REPRESENTATIONS AND WARRANTIES OF BUYER
As of the date hereof, Buyer hereby represents and warrants to each of the Selling Parties as
follows:
SECTION 3.1. Limited Partnership Organization. Buyer is a limited partnership duly
organized, validly existing and in good standing under the laws of the state of Delaware and has
all requisite limited partnership power and authority to own its properties and assets and to
conduct its business as now conducted. Buyer is duly qualified to do business as a foreign entity
in every jurisdiction where the character of the properties owned or leased by it or the nature of
the business conducted by it makes such qualifications necessary.
SECTION 3.2. Validity of Agreement; Authorization. Buyer has the power and authority to
enter into this Agreement and the Transaction Documents to which Buyer is a party and to carry out
its obligations hereunder and thereunder. The execution and delivery of this Agreement and such
Transaction Documents and the performance of Buyers obligations hereunder and thereunder have
been duly authorized by the Board of Directors of the general partner of Buyer and no other
proceedings on the part of Buyer, its general partner or its owners are necessary to authorize
such execution, delivery and performance. This Agreement and the Transaction Documents to which
Buyer is a party each have been (in the case of this Agreement) or will be at the Closing (in the
case of such Transaction Documents) duly executed and delivered by Buyer and constitute or will
constitute at the Closing, as applicable, the valid and binding obligation of Buyer enforceable
against Buyer in accordance with its terms (except to the extent that its enforceability may be
limited by applicable bankruptcy, insolvency, reorganization or other similar law affecting the
enforcement of creditors rights generally or by general equitable principles).
SECTION 3.3. No Conflict or Violation. The execution, delivery and performance by Buyer of
this Agreement and the Transaction Documents to which Buyer is a party does not and will not: (a)
violate or conflict with any provision of its or its general
-12-
partners Organizational Documents, (b) violate any applicable provision of law, or any
order, judgment or decree of any Governmental Authority, (c) violate or result in a breach of or
constitute (with due notice or lapse of time or both) a default under any contract, lease, loan
agreement, mortgage, security agreement, trust indenture or other agreement or instrument to which
Buyer is a party or by which it is bound or to which any of its properties or assets is subject or
(d) result in the creation or imposition of any Encumbrance upon any of its properties or assets
where such violations, breaches, defaults or Encumbrances in the aggregate would have a material
adverse effect on the transactions contemplated hereby or on the assets, properties, business,
operations, net income or financial condition of Buyer.
SECTION 3.4. Consents and Approvals.
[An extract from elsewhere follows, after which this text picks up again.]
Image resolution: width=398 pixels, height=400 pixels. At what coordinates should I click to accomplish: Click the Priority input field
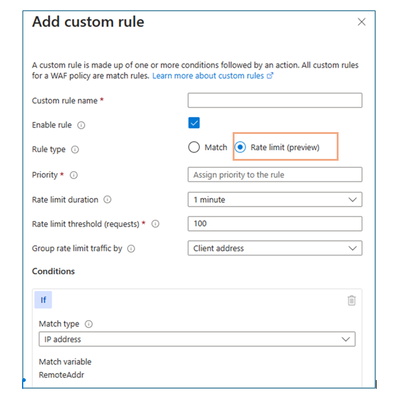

Except as disclosed on Schedule 3.4, no
material consent, approval or authorization of, or filing, registration or qualification with, any
Governmental Authority or any other Person (on the part of Buyer), is required for Buyer to
execute and deliver this Agreement or the Transaction Documents to which Buyer is a party or to
perform its obligations hereunder or thereunder.
SECTION 3.5. Buyer Status. Buyer is not an employee benefit plan or other organization
exempt from taxation pursuant to Section 501(a) of the Code, a non-resident alien, a foreign
corporation or other foreign Person, or a regulated investment company within the meaning of
Section 851 of the Code.
SECTION 3.6. Brokers. Except as disclosed on Schedule 3.6, Buyer has not employed
the services of an investment banker, financial advisor, broker or finder in connection with this
Agreement or any of the transactions contemplated hereby.
SECTION 3.7. Independent Investigation. Buyer has conducted its own independent
investigation, review and analysis of the business, operations, assets, liabilities, results of
operations, financial condition and prospects of each of the Partnership Entities, both
individually and on a consolidated basis, which investigation, review and analysis was done by
Buyer and its Affiliates and, to the extent Buyer deemed necessary or appropriate, by Buyers
representatives. Buyer acknowledges that it and its representatives have been provided adequate
access to the personnel, properties, premises and records of each of the Partnership Entities for
such purpose.
SECTION 3.8. Investment Intent; Investment Experience; Restricted Securities. In acquiring
the Securities, Buyer is not offering or selling, and will not offer or sell the Securities, for
the Selling Parties in connection with any distribution of any of such Securities, and Buyer does
not have a participation and will not participate in any such undertaking or in any underwriting
of such an undertaking except in compliance with
applicable federal and state securities laws. Buyer acknowledges that it is able to fend for
itself, can bear the economic risk of its investment in the Securities, and has such knowledge and
experience in financial and business matters that it is capable of evaluating the merits and risks
of an investment in all of such Securities. Buyer is an accredited investor as such term is
defined in Regulation D under the Securities Act of 1933 (the Securities Act). Buyer
understands that none of the Securities will have been registered pursuant to the Securities Act
or any applicable state securities laws, that all of such Securities will be characterized as
restricted securities under federal securities laws and that under such laws and applicable
-13-
regulations none of such Securities can be sold or otherwise disposed of without registration
under the Securities Act or an exemption therefrom.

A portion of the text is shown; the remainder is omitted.